> Task instructions:
Once the images are removed, repeat all of the entries exactly.

> Records supplied:
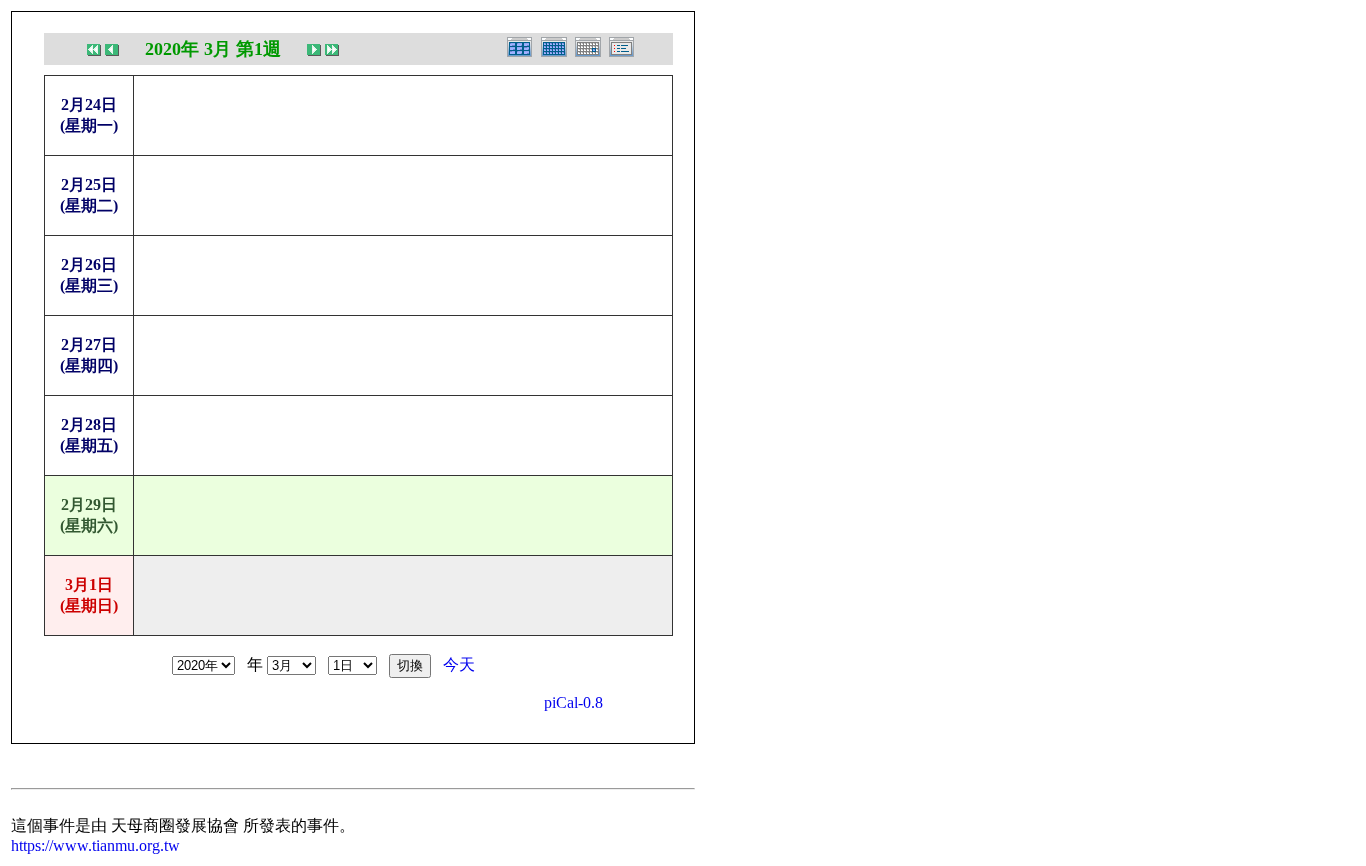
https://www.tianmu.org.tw (95, 845)
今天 (459, 664)
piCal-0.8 (573, 702)
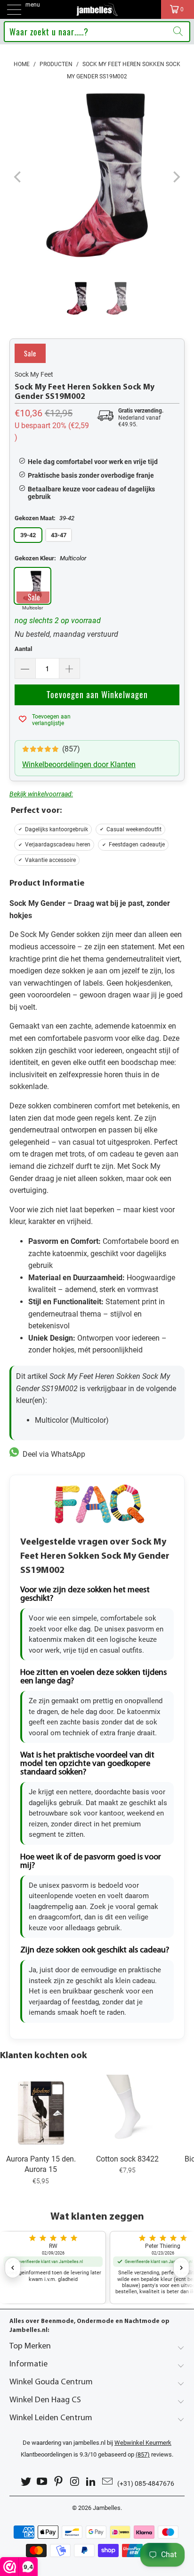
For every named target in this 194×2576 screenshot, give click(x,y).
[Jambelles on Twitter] (26, 2482)
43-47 (58, 535)
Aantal (23, 648)
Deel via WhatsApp (52, 1454)
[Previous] (18, 177)
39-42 (28, 535)
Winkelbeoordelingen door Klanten (79, 764)
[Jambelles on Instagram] (75, 2482)
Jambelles (107, 2507)
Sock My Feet (34, 374)
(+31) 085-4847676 (145, 2483)
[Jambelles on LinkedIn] (91, 2482)
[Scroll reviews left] (13, 2267)
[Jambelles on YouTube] (42, 2482)
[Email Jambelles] (108, 2482)
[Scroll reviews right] (181, 2267)
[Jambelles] (97, 9)
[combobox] (97, 31)
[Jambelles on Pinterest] (59, 2482)
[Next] (175, 177)
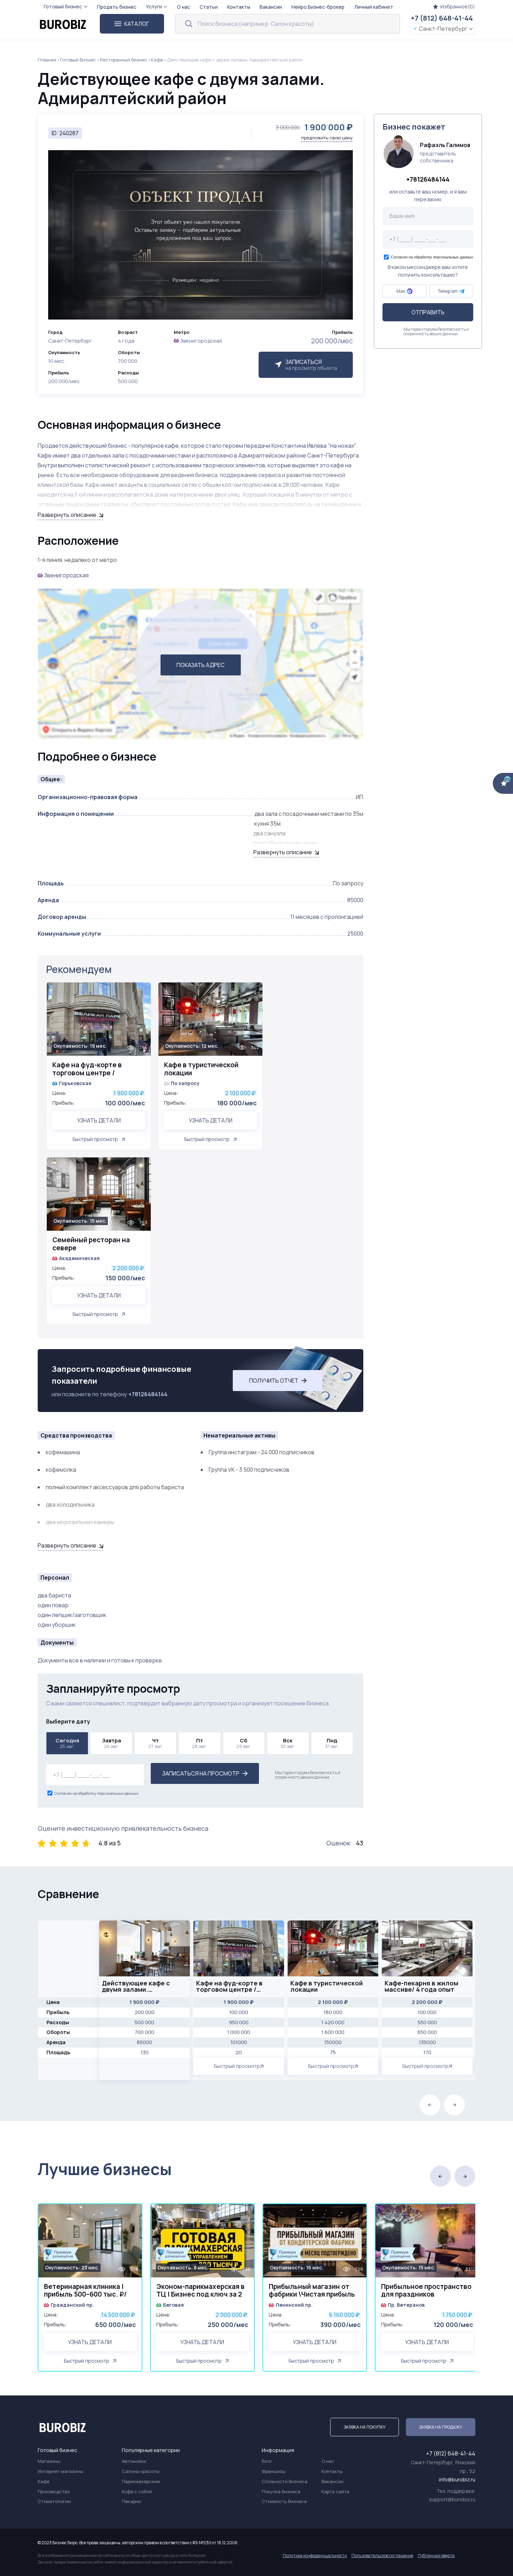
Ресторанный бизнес (123, 60)
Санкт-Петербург (443, 28)
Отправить (428, 312)
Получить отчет (273, 1380)
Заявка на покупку (364, 2427)
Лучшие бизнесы (105, 2169)
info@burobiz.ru (457, 2479)
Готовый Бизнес (78, 60)
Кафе (157, 60)
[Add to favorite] (142, 992)
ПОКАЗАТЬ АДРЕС (201, 665)
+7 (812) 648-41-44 (442, 18)
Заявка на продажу (440, 2427)
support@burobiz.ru (452, 2499)
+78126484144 (148, 1394)
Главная (47, 60)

> Exercise solution:
https://www.tianmu.org.tw (95, 845)
今天 (459, 664)
piCal-0.8 (573, 702)
For every named target in this 194×2576 screenshot, give click(x,y).
[Jambelles on Twitter] (26, 2482)
43-47 (58, 535)
Aantal (23, 648)
Deel via WhatsApp (52, 1454)
[Previous] (18, 177)
39-42 (28, 535)
Winkelbeoordelingen door Klanten (79, 764)
[Jambelles on Instagram] (75, 2482)
Jambelles (107, 2507)
Sock My Feet (34, 374)
(+31) 085-4847676 (145, 2483)
[Jambelles on LinkedIn] (91, 2482)
[Scroll reviews left] (13, 2267)
[Jambelles on YouTube] (42, 2482)
[Email Jambelles] (108, 2482)
[Scroll reviews right] (181, 2267)
[Jambelles] (97, 9)
[combobox] (97, 31)
[Jambelles on Pinterest] (59, 2482)
[Next] (175, 177)
Ресторанный бизнес (123, 60)
Санкт-Петербург (443, 28)
Отправить (428, 312)
Получить отчет (273, 1380)
Заявка на покупку (364, 2427)
Лучшие бизнесы (105, 2169)
info@burobiz.ru (457, 2479)
Готовый Бизнес (78, 60)
Кафе (157, 60)
[Add to favorite] (142, 992)
ПОКАЗАТЬ АДРЕС (201, 665)
+7 (812) 648-41-44 (442, 18)
Заявка на продажу (440, 2427)
support@burobiz.ru (452, 2499)
+78126484144 (148, 1394)
Главная (47, 60)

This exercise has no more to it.